Death Penalty Cases Expose Deep Divide on Supreme Court

By Christopher Coble, Esq. on April 03, 2019 | Last updated on April 04, 2019

We've always known the Supreme Court is a political institution. Justices are appointed by presidents representing political parties, and those appointments are coveted to the extreme. And we even refer to Justices as "conservative" or "liberal" based on their voting history. But the Court itself has taken great pains to keep the bitterness that can accompany political discourse behind closed doors.

Perhaps it's no surprise that a topic as controversial as the death penalty would see the Supreme Court's split spill so acrimoniously into the public view, but it's still a shock. Here's a look at three recent death penalty cases, and the battle lines that are forming in the Supreme Court.

Dunn v. Ray

In February, the Court refused to stay the execution of a Muslim man whose request for an imam to be present at his execution was denied. According the ruling, it was because Domineque Hakim Marcelle Ray waited until 10 days before his execution date to point out that the prison's policy of allowing Christian chaplains, but not ministers of other religions, to be present at executions was discriminatory. While the Eleventh Circuit Court of Appeals granted Ray a stay in order to consider his allegations, the Supreme Court overruled them 5-4, and ordered the execution to go forward. "The Eleventh Circuit wanted to hear that claim in full," Justice Elena Kagan pointed out in a fierce dissent. "Instead, this Court short-circuits that ordinary process -- and itself rejects the claim with
little briefing and no argument -- just so the State can meet its preferred execution date."

DATASET CONTENT:
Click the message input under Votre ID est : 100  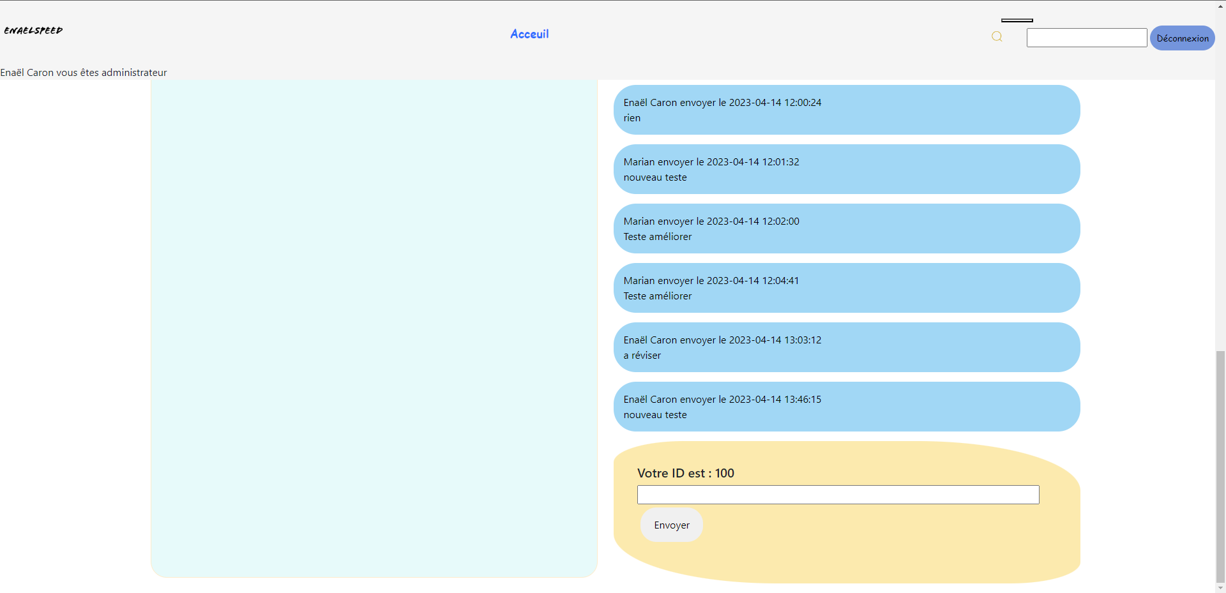tap(837, 494)
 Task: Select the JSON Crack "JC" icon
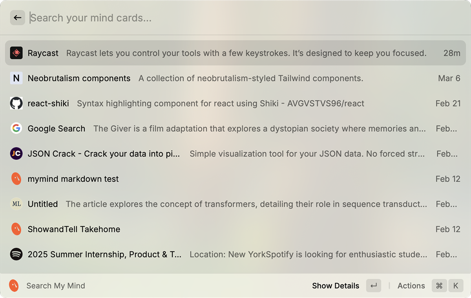pos(16,153)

DIRECTIVE: In the article on death penalty cases at the Supreme Court, by what vote did the Court overrule the Eleventh Circuit in Dunn v. Ray? The lines are not needed here.

ANSWER TO THE TASK: 5-4